== Supplied material

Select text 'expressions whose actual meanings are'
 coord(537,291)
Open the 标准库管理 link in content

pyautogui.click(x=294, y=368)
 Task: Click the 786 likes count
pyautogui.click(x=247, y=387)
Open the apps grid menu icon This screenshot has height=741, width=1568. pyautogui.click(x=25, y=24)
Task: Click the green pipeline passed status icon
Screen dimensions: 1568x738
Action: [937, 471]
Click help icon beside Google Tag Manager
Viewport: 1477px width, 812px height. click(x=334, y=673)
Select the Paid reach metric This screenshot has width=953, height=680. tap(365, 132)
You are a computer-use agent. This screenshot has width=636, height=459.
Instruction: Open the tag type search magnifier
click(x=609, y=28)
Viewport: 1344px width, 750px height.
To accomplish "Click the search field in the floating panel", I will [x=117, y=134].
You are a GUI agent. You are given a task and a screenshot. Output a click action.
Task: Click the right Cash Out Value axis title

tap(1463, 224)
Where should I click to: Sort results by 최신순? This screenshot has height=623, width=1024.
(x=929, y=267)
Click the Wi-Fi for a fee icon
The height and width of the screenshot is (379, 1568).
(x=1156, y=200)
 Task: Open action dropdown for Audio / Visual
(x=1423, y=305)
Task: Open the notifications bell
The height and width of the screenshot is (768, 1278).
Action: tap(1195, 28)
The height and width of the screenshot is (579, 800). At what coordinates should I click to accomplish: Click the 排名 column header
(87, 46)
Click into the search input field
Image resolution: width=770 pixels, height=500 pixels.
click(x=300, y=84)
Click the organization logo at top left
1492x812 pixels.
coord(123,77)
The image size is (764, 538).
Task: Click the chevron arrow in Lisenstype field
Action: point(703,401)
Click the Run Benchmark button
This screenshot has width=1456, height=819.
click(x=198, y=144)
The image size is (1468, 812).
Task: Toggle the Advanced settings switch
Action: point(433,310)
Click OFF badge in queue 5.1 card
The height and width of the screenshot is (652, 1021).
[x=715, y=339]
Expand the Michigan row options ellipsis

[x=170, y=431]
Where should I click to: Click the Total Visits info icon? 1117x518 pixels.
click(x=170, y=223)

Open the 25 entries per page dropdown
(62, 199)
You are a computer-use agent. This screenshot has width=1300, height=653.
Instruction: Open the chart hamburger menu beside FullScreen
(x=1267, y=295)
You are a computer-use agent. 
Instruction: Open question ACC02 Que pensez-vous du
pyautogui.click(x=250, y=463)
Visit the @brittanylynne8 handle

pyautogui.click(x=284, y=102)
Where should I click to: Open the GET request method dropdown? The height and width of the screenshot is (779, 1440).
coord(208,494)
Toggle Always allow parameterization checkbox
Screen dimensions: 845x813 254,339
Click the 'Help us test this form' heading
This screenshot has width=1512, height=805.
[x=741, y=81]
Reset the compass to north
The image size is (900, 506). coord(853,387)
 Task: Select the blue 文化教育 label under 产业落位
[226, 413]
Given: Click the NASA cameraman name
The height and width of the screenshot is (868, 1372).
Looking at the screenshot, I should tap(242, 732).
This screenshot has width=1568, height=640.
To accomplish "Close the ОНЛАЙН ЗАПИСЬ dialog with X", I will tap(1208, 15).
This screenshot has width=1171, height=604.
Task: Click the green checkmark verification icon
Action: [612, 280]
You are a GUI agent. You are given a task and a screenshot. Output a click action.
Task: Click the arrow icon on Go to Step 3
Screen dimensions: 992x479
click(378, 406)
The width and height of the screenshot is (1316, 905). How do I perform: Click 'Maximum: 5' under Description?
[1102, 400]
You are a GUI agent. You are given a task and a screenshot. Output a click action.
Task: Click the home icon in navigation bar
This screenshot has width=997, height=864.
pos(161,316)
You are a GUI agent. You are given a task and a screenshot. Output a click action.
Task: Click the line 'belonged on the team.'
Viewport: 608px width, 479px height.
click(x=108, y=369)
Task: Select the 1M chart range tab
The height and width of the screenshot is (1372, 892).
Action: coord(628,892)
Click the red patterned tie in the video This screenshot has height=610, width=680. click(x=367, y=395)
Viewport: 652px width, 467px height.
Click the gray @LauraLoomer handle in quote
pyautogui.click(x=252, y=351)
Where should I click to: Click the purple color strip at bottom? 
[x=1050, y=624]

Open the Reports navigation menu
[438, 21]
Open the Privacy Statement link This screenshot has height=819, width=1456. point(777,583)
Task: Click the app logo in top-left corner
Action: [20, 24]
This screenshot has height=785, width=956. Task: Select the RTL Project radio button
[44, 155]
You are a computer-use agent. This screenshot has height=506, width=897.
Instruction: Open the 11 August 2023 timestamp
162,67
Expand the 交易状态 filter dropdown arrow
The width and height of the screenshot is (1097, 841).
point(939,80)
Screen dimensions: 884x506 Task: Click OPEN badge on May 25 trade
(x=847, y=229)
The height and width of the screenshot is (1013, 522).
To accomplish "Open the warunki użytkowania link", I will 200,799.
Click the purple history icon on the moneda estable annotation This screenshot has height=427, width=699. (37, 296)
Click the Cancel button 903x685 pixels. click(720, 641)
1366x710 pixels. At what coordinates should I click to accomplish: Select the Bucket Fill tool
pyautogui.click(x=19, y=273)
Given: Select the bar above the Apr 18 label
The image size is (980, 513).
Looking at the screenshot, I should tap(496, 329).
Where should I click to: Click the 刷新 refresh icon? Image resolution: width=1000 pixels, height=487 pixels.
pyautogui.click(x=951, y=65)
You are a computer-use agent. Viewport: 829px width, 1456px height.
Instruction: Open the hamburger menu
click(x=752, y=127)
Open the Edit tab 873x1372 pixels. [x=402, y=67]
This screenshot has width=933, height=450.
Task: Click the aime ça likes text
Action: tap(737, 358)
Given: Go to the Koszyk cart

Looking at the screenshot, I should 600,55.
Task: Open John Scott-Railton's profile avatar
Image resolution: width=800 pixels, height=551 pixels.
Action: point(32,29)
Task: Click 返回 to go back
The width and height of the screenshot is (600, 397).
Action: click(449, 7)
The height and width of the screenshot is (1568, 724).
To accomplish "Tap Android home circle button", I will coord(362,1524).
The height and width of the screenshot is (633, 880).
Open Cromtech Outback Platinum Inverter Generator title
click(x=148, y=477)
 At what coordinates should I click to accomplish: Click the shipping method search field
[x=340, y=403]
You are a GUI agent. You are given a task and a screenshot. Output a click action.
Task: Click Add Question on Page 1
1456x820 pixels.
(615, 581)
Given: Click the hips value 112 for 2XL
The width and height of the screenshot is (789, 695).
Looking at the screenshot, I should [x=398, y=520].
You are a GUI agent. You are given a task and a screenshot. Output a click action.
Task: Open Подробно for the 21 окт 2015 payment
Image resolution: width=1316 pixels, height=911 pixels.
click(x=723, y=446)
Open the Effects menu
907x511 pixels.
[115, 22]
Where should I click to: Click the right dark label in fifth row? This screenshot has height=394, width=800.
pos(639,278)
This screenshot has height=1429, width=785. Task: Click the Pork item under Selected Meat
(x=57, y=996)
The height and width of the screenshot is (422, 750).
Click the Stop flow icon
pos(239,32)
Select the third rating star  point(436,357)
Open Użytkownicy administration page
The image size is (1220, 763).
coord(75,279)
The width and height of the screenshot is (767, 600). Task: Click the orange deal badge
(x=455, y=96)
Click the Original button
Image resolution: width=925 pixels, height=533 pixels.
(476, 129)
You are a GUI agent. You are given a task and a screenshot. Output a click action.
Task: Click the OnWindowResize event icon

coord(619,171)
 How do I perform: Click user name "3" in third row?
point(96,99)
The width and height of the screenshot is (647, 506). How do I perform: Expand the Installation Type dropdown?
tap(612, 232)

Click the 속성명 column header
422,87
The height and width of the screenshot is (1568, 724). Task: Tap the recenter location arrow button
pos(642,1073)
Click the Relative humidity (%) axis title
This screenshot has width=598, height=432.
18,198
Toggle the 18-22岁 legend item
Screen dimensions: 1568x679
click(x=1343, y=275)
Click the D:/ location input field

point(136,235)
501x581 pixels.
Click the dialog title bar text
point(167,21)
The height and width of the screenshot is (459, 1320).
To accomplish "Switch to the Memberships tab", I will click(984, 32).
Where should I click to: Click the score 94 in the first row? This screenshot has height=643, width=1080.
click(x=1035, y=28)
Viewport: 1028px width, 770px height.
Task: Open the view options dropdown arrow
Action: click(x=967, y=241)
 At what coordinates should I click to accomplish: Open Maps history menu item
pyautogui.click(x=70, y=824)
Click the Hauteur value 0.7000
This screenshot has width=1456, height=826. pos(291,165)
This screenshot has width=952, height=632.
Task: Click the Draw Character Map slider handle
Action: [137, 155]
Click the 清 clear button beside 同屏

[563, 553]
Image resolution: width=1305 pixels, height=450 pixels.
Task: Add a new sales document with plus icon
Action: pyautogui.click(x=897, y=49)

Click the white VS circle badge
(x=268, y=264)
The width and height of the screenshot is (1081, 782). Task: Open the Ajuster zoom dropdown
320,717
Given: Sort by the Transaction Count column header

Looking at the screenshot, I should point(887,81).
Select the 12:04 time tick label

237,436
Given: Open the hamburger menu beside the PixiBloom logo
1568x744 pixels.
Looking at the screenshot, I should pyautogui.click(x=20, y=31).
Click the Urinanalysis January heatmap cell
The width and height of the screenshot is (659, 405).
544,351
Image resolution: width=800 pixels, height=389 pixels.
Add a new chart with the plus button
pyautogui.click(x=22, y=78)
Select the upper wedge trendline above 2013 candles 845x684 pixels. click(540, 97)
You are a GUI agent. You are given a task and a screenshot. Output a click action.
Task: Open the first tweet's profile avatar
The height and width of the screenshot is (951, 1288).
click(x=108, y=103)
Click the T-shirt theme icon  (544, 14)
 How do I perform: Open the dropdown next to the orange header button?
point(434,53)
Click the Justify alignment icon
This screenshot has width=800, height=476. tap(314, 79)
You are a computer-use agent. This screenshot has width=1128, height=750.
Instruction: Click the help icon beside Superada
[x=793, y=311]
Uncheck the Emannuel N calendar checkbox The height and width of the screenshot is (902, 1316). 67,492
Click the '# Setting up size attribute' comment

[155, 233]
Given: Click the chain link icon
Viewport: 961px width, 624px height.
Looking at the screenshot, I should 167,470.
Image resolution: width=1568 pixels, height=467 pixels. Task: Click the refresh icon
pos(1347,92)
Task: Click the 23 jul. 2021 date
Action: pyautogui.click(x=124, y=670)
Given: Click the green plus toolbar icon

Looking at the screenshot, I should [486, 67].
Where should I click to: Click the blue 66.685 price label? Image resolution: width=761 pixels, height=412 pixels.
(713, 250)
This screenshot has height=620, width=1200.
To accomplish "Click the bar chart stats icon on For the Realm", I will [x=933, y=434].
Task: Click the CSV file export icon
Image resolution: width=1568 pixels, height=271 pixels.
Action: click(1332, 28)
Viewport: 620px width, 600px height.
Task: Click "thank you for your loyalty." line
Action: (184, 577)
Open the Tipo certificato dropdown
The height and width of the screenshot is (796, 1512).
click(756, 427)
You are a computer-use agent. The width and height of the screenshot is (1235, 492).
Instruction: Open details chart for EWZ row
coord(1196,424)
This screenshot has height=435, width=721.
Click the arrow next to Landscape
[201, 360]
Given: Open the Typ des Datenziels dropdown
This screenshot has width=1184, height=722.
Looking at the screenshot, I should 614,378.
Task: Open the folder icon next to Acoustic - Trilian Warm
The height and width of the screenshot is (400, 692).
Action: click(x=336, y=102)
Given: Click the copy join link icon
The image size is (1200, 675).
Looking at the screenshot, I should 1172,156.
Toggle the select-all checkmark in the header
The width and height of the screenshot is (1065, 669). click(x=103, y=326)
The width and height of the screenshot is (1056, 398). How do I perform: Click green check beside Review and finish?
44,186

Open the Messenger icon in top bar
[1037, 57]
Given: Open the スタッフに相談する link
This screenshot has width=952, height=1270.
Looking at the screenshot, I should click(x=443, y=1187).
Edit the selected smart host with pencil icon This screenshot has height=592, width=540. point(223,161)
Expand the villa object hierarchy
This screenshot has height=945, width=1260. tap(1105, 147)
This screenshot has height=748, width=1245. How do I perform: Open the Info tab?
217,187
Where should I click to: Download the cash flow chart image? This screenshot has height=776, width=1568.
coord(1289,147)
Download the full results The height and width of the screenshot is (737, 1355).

====

» **Work to be completed**
Retype exactly the lines of the data above, starting at its first line and finishing with the line that has "Click the Run Benchmark button" in it.

» **Finished task**
Select text 'expressions whose actual meanings are'
 coord(537,291)
Open the 标准库管理 link in content

pyautogui.click(x=294, y=368)
 Task: Click the 786 likes count
pyautogui.click(x=247, y=387)
Open the apps grid menu icon This screenshot has height=741, width=1568. pyautogui.click(x=25, y=24)
Task: Click the green pipeline passed status icon
Screen dimensions: 1568x738
Action: [937, 471]
Click help icon beside Google Tag Manager
Viewport: 1477px width, 812px height. click(x=334, y=673)
Select the Paid reach metric This screenshot has width=953, height=680. tap(365, 132)
You are a computer-use agent. This screenshot has width=636, height=459.
Instruction: Open the tag type search magnifier
click(x=609, y=28)
Viewport: 1344px width, 750px height.
To accomplish "Click the search field in the floating panel", I will [x=117, y=134].
You are a GUI agent. You are given a task and a screenshot. Output a click action.
Task: Click the right Cash Out Value axis title

tap(1463, 224)
Where should I click to: Sort results by 최신순? This screenshot has height=623, width=1024.
(x=929, y=267)
Click the Wi-Fi for a fee icon
The height and width of the screenshot is (379, 1568).
(x=1156, y=200)
 Task: Open action dropdown for Audio / Visual
(x=1423, y=305)
Task: Open the notifications bell
The height and width of the screenshot is (768, 1278).
Action: tap(1195, 28)
The height and width of the screenshot is (579, 800). At what coordinates should I click to accomplish: Click the 排名 column header
(87, 46)
Click into the search input field
Image resolution: width=770 pixels, height=500 pixels.
click(x=300, y=84)
Click the organization logo at top left
1492x812 pixels.
coord(123,77)
The image size is (764, 538).
Task: Click the chevron arrow in Lisenstype field
Action: point(703,401)
Click the Run Benchmark button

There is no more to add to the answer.